▶ _YOUR GOAL_
Please print the line that holds "You are a GUI" and each line after it to the end of the data, word for word, without any pictures.

Segment Start: SUPPLIED ENTRIES

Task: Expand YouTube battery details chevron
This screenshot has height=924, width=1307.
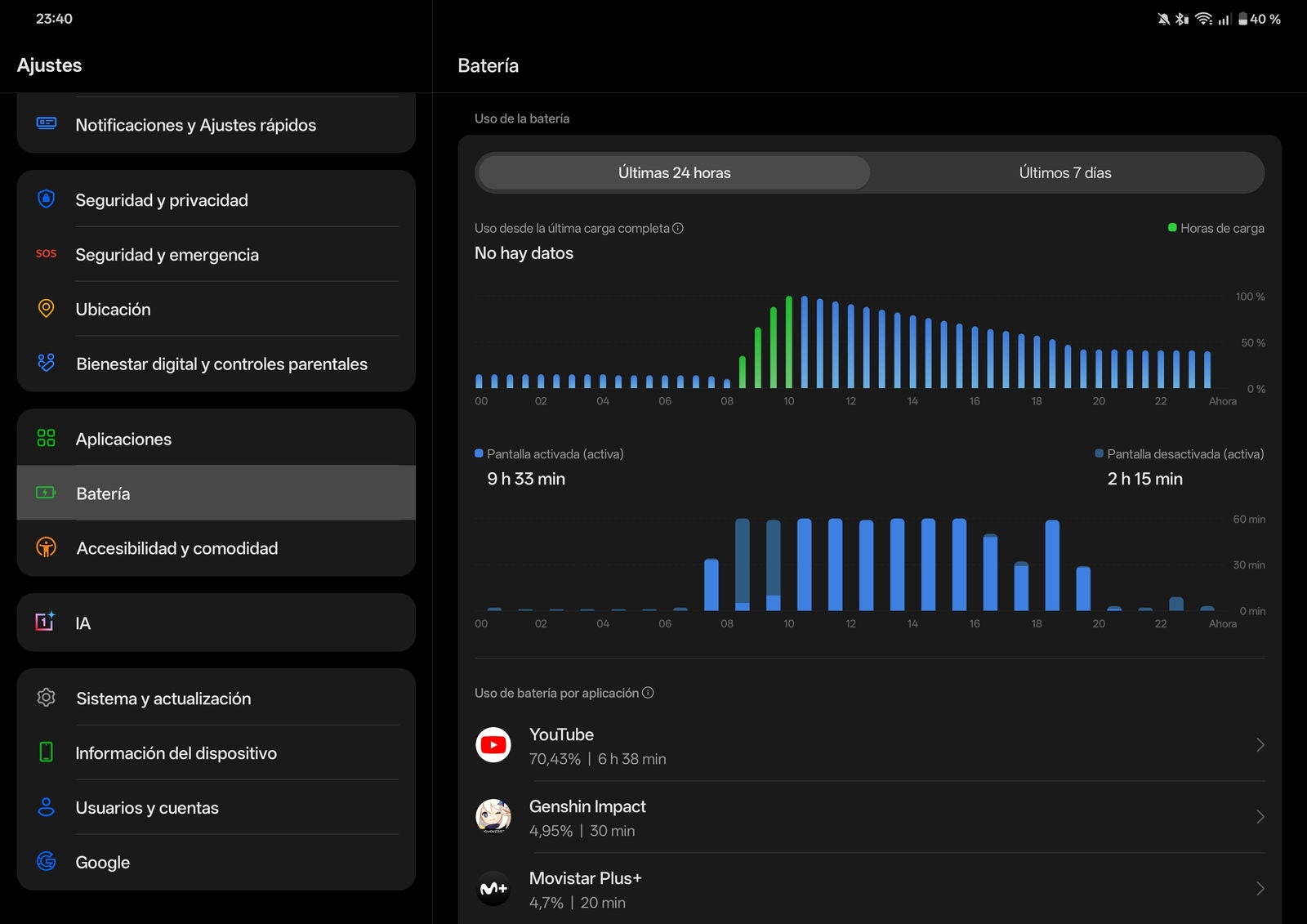Action: [x=1260, y=745]
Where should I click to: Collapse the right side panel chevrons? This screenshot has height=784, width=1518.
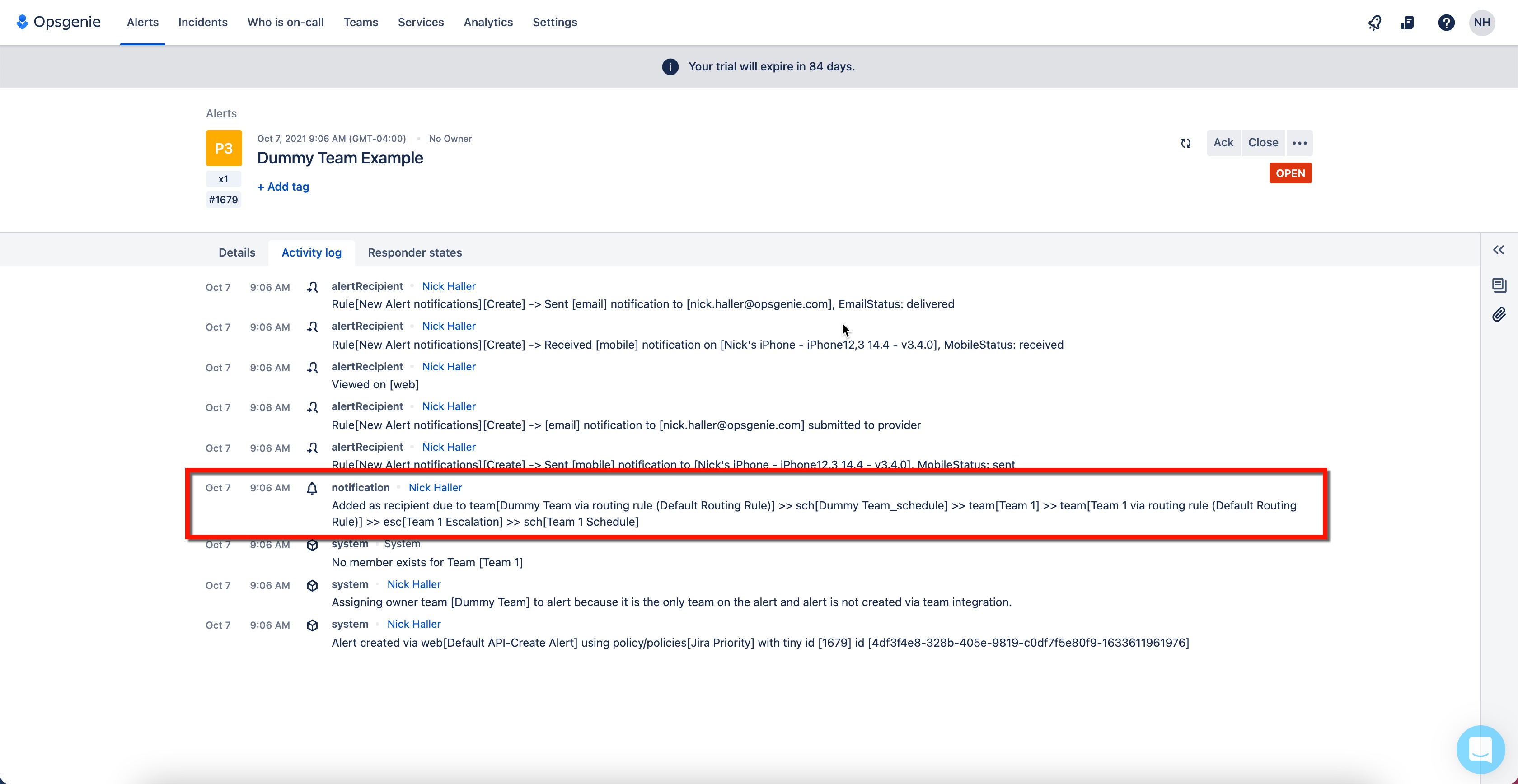pos(1499,250)
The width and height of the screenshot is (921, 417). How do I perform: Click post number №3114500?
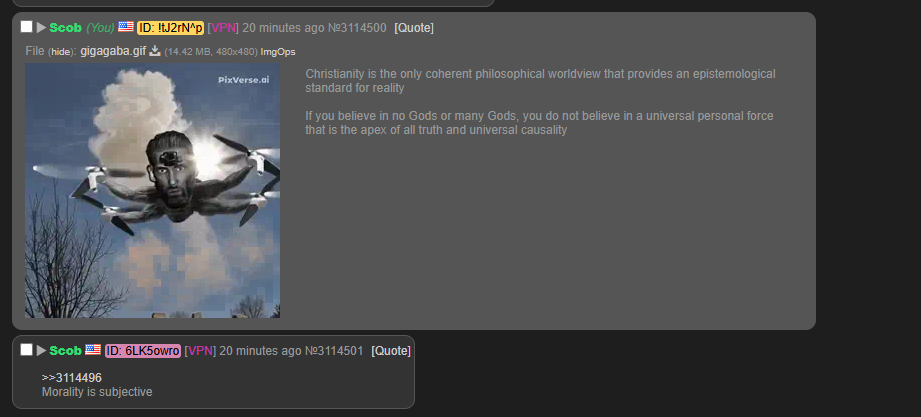[357, 28]
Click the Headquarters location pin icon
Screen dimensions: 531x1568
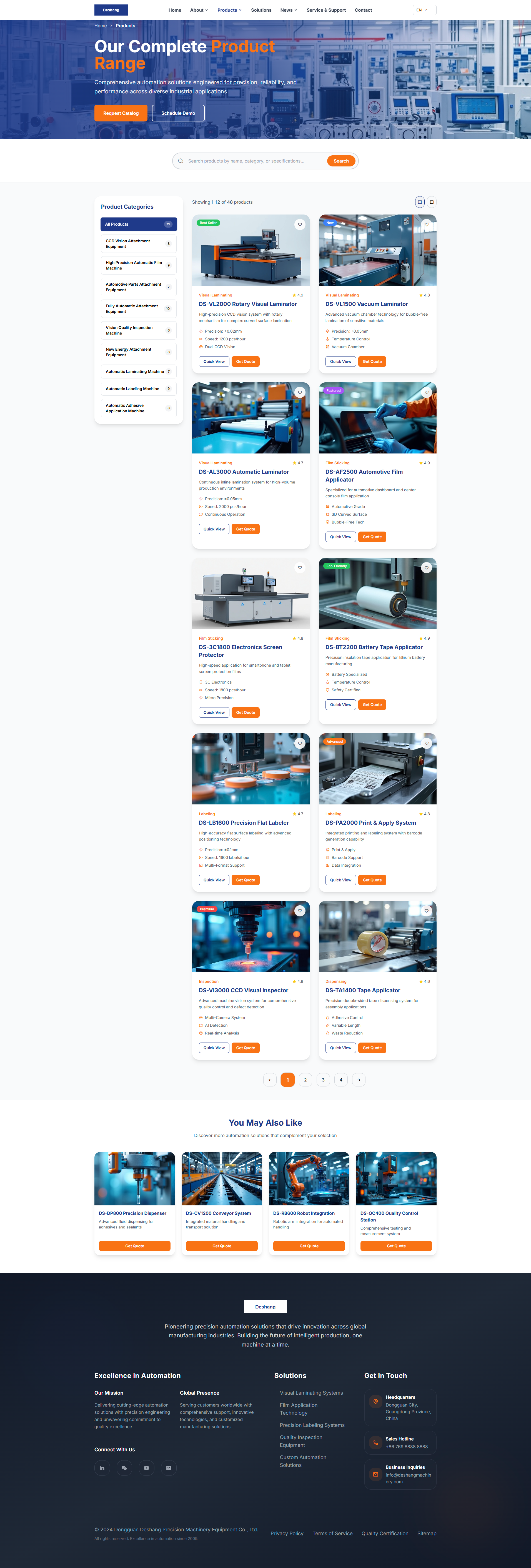point(375,1401)
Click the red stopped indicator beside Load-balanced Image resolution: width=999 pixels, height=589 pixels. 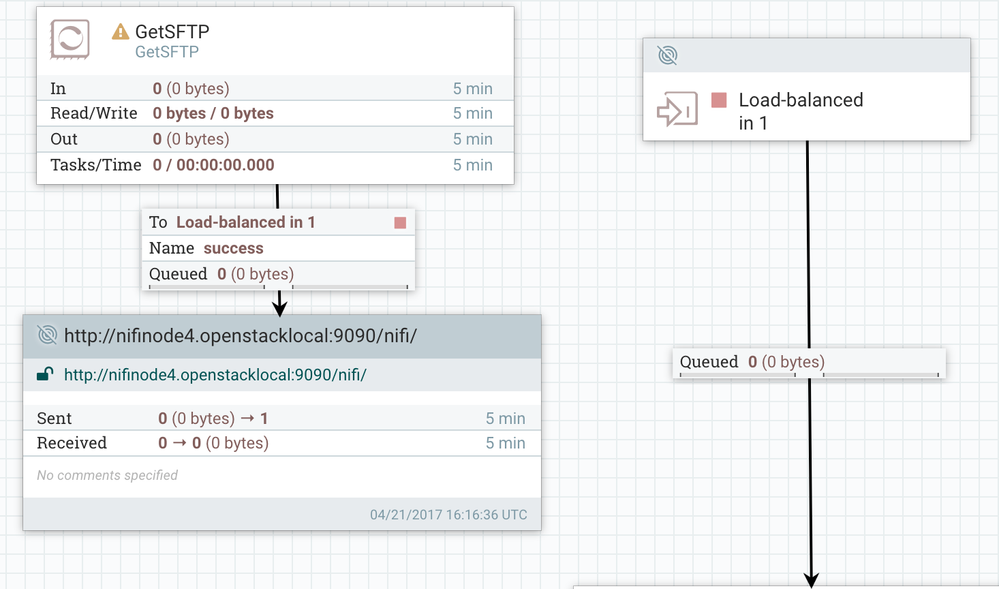pyautogui.click(x=718, y=100)
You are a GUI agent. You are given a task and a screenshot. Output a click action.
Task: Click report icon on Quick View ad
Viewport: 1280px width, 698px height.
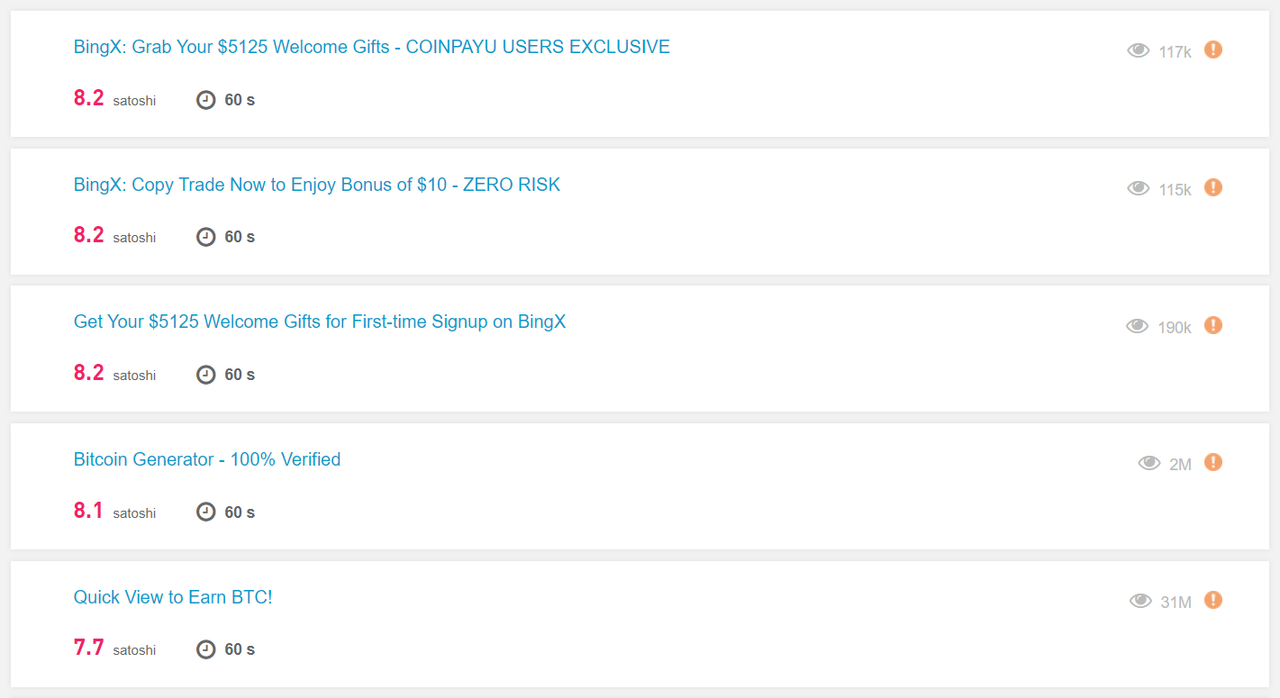tap(1213, 600)
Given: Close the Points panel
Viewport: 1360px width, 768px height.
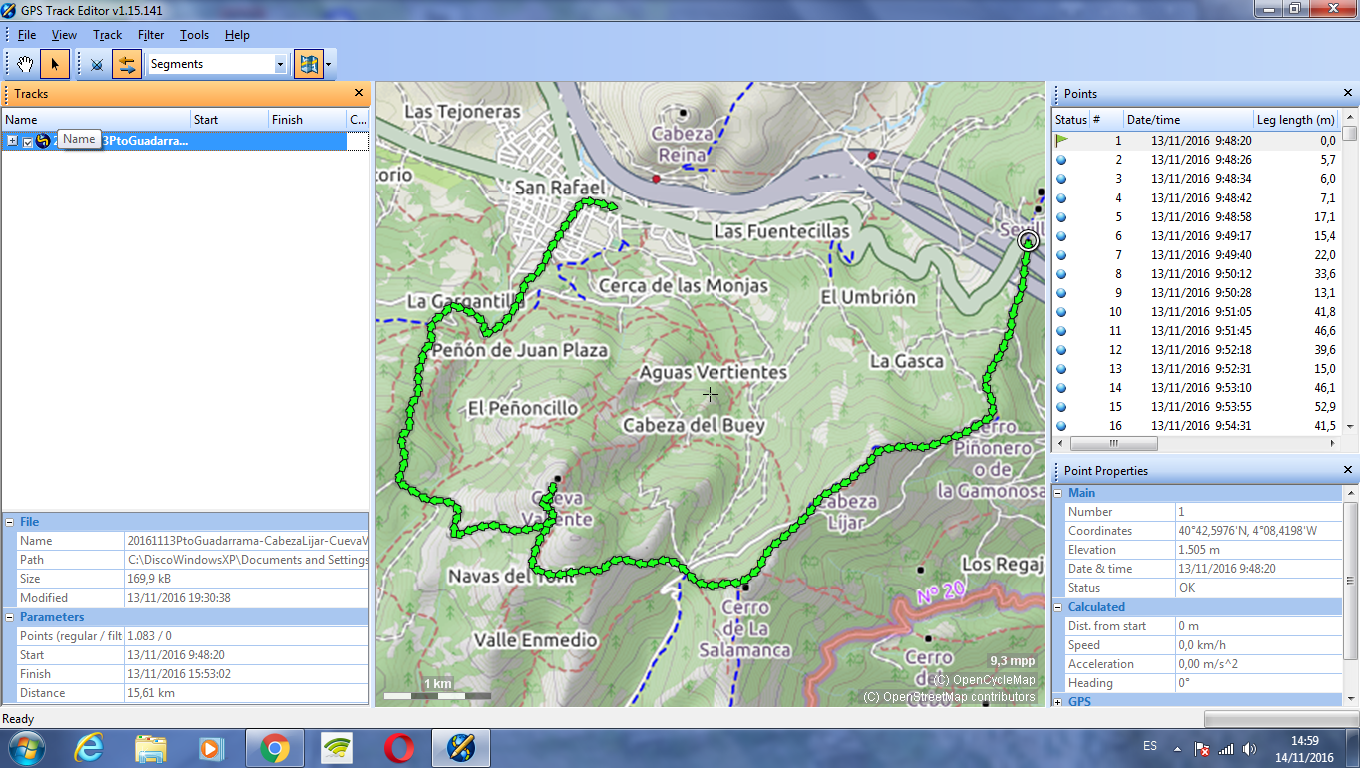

Segment End: SUPPLIED ENTRIES

▶ _OUTPUT FOR THIS EXERCISE_
You are a GUI agent. You are given a task and a screenshot. Output a click action.
Task: Click report icon on Quick View ad
Viewport: 1280px width, 698px height.
tap(1213, 600)
Given: Close the Points panel
Viewport: 1360px width, 768px height.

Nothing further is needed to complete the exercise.